This overview will study the role and impact of alignment, as well as the interplay between alignment and pre-training. Interestingly, these ideas were explored by the recent LIMA model [1], which performs alignment by simply fine-tuning a pre-trained LLM over a semi-manually curated corpus of only 1,000 high-quality response examples. We will learn that the alignment process, although critical, primarily teaches an LLM steerability and correct behavior or style, while most knowledge is gained during pre-training. As such, alignment can be performed successfully even with minimal training data. However, we will see that the impact of data quality and diversity on both alignment and other avenues of LLM training (e.g., pre-training, fine-tuning, etc.) is absolutely massive.

The LLM Training Pipeline

“LLMs are trained in two stages: (1) unsupervised pretraining from raw text, to learn general-purpose representations, and (2) large scale instruction tuning and reinforcement learning, to better align to end tasks and user preferences.” - from [1]

Although language models have been studied from a variety of different perspectives in recent months, the creation of these models tends to follow a standardized process with a few common components; see below.

Multi-step process for creating and refining an LLM (from [11, 12])

The first step in this process—pre-training—trains the model over a large corpus of unlabeled text using a language modeling objective and is typically the most expensive. After this, the model undergoes an alignment process, comprised of supervised fine-tuning (SFT) and/or reinforcement learning from human feedback (RLHF). After the model has been trained, it can be deployed to a downstream application, where further fine-tuning or in-context learning can be leveraged to improve performance. Within this section, we will overview each of these components to better understand their impact on an LLM’s behavior.

Language Model Pre-Training

The pre-training process—shown above—is the most computationally expensive step in the creation of an LLM. During this process, language models are exposed to a corpus of unlabeled textual data and trained using a standard language modeling objective. Put simply, this means that we train the model by i) sampling some text from the dataset and ii) training the model to predict the next word. This pre-training procedure is a form of self-supervised learning, as the correct “next” word can be determined by simply looking at the next word in the dataset. The pre-training process is extensive given that the dataset is large (e.g., ~0.5-2 trillion tokens [13]) and the model must be trained from scratch.

The Alignment Process

After pre-training is complete, we have a “base model”, or a generic LLM that does not yet possess any specialized abilities. To endow this model with the ability to conduct interesting conversations, follow instructions, and more, we must align this model, or train it to replicate behavior desired by a human user. In most cases, the alignment procedure is based upon two primary techniques:

Supervised Fine-Tuning (SFT)
Reinforcement Learning from Human Feedback (RLHF)

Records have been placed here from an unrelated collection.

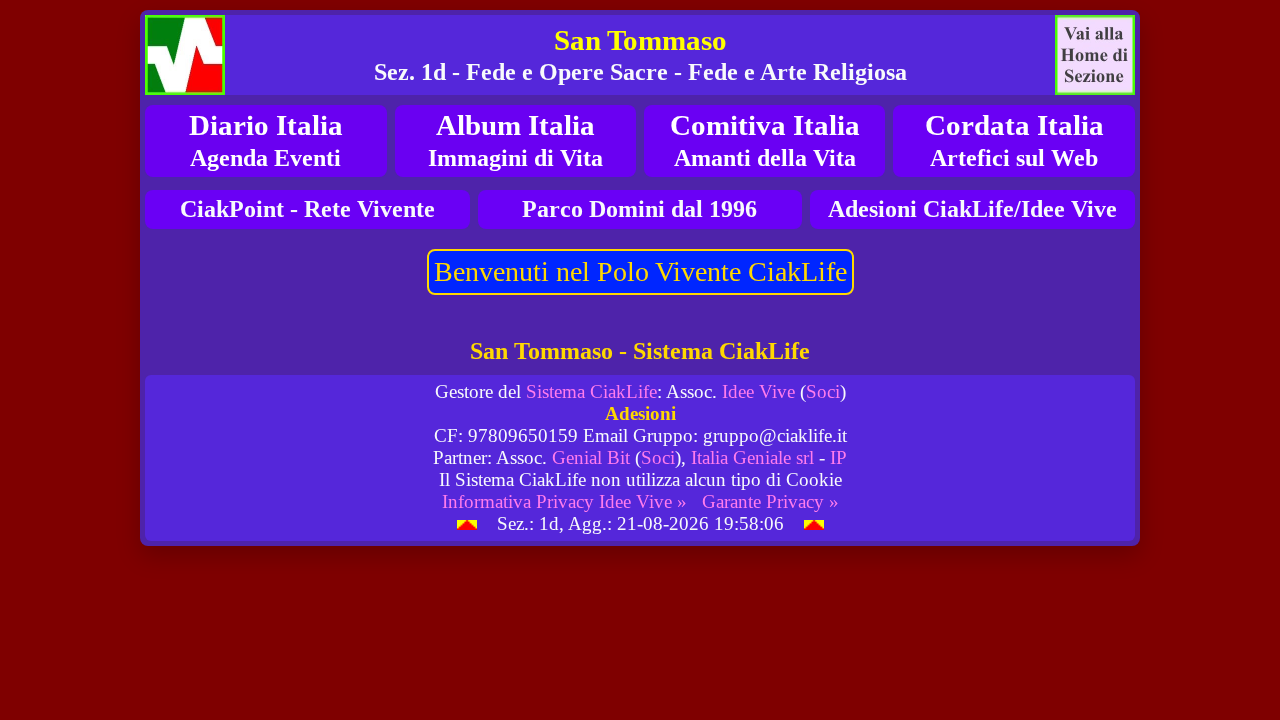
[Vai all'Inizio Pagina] (467, 523)
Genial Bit (591, 457)
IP (838, 457)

These techniques can either be used individually or combined together by performing one after the other, as was originally proposed by InstructGPT [11] (i.e., the predecessor to ChatGPT).

SFT is a simple alignment approach—we just obtain examples of desired behavior and directly fine-tune the LLM (using a language modeling objective) on this data. For example, if we want to teach a base LLM to follow directions, we can obtain many examples of accurate responses to instruction-based prompts, and train the base model over these examples. This technique, which we will focus upon in this overview, is both simple and powerful. As we will see, however, getting good results with SFT is dependent upon curating a high-quality dataset.

RLHF provides us with the ability to optimize an LLM’s parameters based on feedback provided by humans. Starting with a set of prompts, we first use the LLM to generate several potential outputs for each prompt. Given these outputs, when can ask human annotators to rank the quality of these responses (i.e., which output is the “best”), then use these rankings to train a reward model—this is just a smaller LLM that predicts human preference given a model’s response1; see above. We can use the reward model’s output as a scalar reward and optimize the LLM to maximize this reward via the PPO algorithm; see below.

The beauty of the RLHF process described above is that we are directly optimizing the model based on human preference, but “preferences” can capture a variety of different properties! For example, maybe we want the model to follow instructions better, output more interesting content, or even stop hallucinating (i.e., making up false information). All of these behaviors can be optimized with the use of RLHF, making it a very robust alignment tool; see below.

For those not familiar with reinforcement learning (RL), RLHF may be a difficult framework to understand without some additional background reading. To gain a better background in RL, I’d recommend checking out the resources below.

Basics of Reinforcement Learning [link]
Proximal Policy Optimization [link]
Overview of RLHF [link]

“The model’s capabilities seem to come primarily from the pre-training process—RLHF does not improve exam performance (without active effort, it actually degrades it). But steering of the model comes from the post-training process—the base model requires prompt engineering to even know that it should answer the questions.” - from GPT-4 blog

What is the purpose of alignment? Alignment is an incredibly active area of research. Currently, there is a discussion within the research community around better understanding the role/purposes of alignment. In the analysis of GPT-4, we see that the role of alignment techniques like RLHF is to make the LLM more steerable and interesting, rather than to teach the model new information. In fact, most knowledge possessed by the model seems to come from pre-training. A similar argument is made in [1], where we see that high-quality alignment can be achieved via a small, curated dataset for SFT. Such a result is especially interesting given the massive amount of human and computational resources that have been invested into aligning popular proprietary models like GPT-4.

Applying the LLM

Once an LLM has underwent pre-training and alignment, it’s (more or less) ready to be used in downstream applications. However, we must take some measures to ensure that the LLM solves a particular task accurately. Typically, this is done by either i) further fine-tuning the model or ii) using in-context learning; see above.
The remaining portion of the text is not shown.